Concurrent Procedures
- Bilateral salpingo-oophorectomy (BSO): Can be performed vaginally but should have clear indications. In women under 50, elective BSO increases long-term cardiovascular and neurologic morbidity (especially without hormone replacement).
- Opportunistic salpingectomy: Now recommended at the time of hysterectomy to reduce ovarian cancer risk (bilateral salpingectomy with ovarian conservation).

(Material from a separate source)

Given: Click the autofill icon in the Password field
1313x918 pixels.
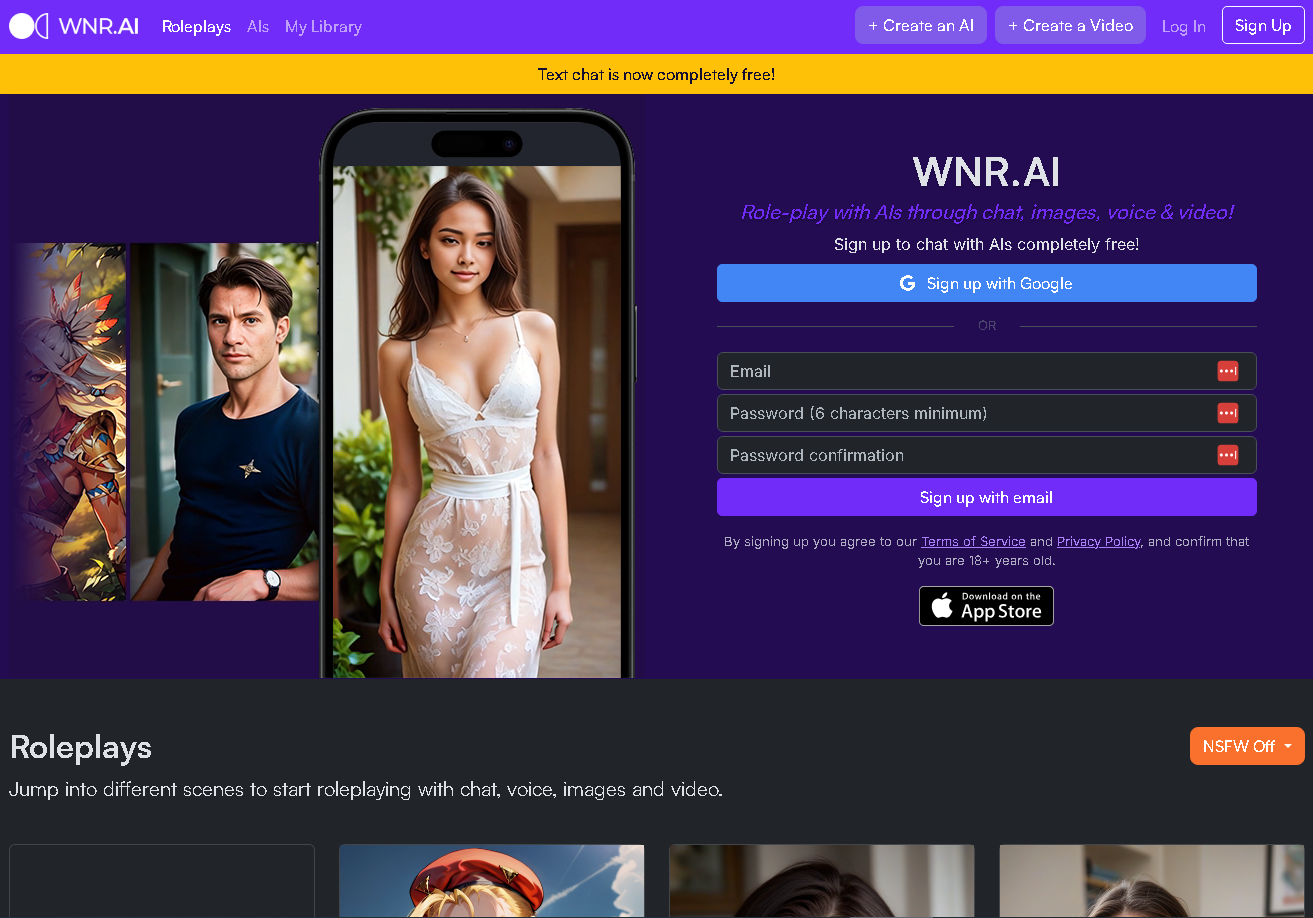Looking at the screenshot, I should [x=1227, y=412].
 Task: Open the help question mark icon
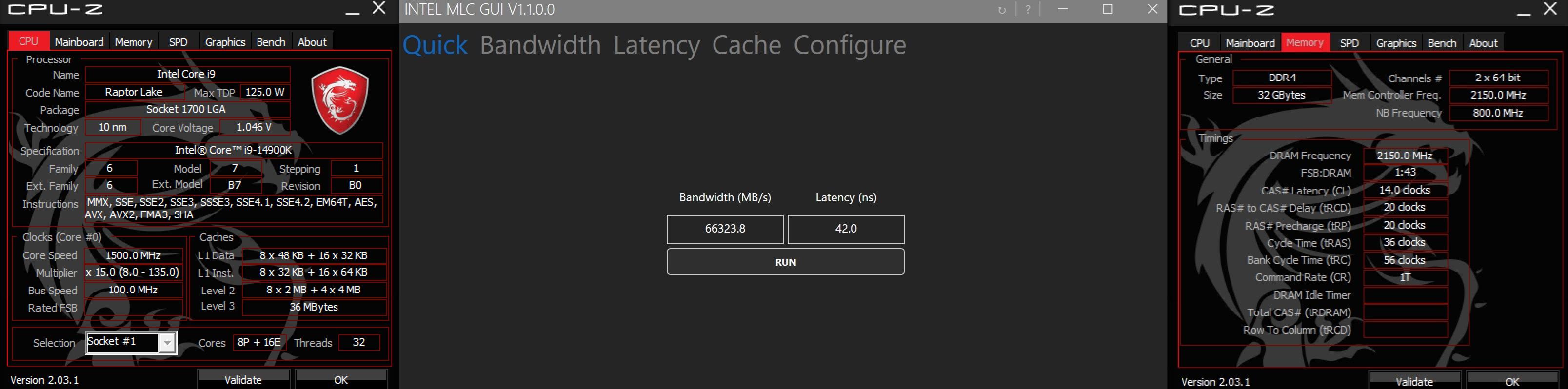pos(1028,10)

- Postoperative cystoscopy: Recommended after hysterectomy to detect unsuspected ureteral/bladder injury.
Complications
Intraoperative
| Complication | Rate |
|---|
| Hemorrhage | 1.4-2.6% |
| Bladder injury | 2.9% |
| Ureteral injury | 1.8% |
| Bowel injury | ~0.4% |
| Conversion to abdominal approach | ~0.4% |
Postoperative
| Complication | Rate |
|---|
| Unexplained fever | 7.2% (vs. 16.8% abdominal) |
| Urinary tract infection | 3.4% |
| Vaginal vault prolapse | 0.2-43% (case-control: ~0.5%) |
| Vesicovaginal fistula | <1% |
| Fallopian tube prolapse | <1% |
| Ileus | <1% |
Sexual Function
Studies generally show improvement or no change in sexual function post-hysterectomy. In one prospective series of VH patients: coital frequency improved in 44.3%, deep dyspareunia in 19.7%, achievement of orgasm in 32.8%, and overall satisfaction in 28.3%.
- Campbell-Walsh Wein Urology, p. 3714-3715
Comparison with Other Routes
| Parameter | Vaginal | Laparoscopic/Robotic | Abdominal |
|---|
| Recovery time | Short | Short | Longest |
| Cost | Lowest | Highest | Intermediate |
| Urinary tract injury | Lower | Higher (OR 2.4) | Lower |
| Abdominal incision | None | Small ports | Yes |
| Preferred route? | Yes, when feasible | When vaginal not possible | Last resort for benign disease |
Data from Cochrane review (Aarts et al., 2015) cited in Berek & Novak's Gynecology
Key Teaching Points
- VH is the preferred approach for benign hysterectomy when technically feasible.
- Uterine mobility is the single most important preoperative selection criterion.
- A narrow pubic arch (<90 degrees) is the strongest predictor of failed VH.
- Nulliparity and prior cesarean section are not contraindications.
- Steps proceed in opposite order to abdominal hysterectomy (posterior colpotomy → uterosacral ligaments → cardinal/uterine vessels → cornua).
- Opportunistic salpingectomy is now standard at the time of hysterectomy.
- Intraoperative cystoscopy should be considered to rule out urinary tract injury.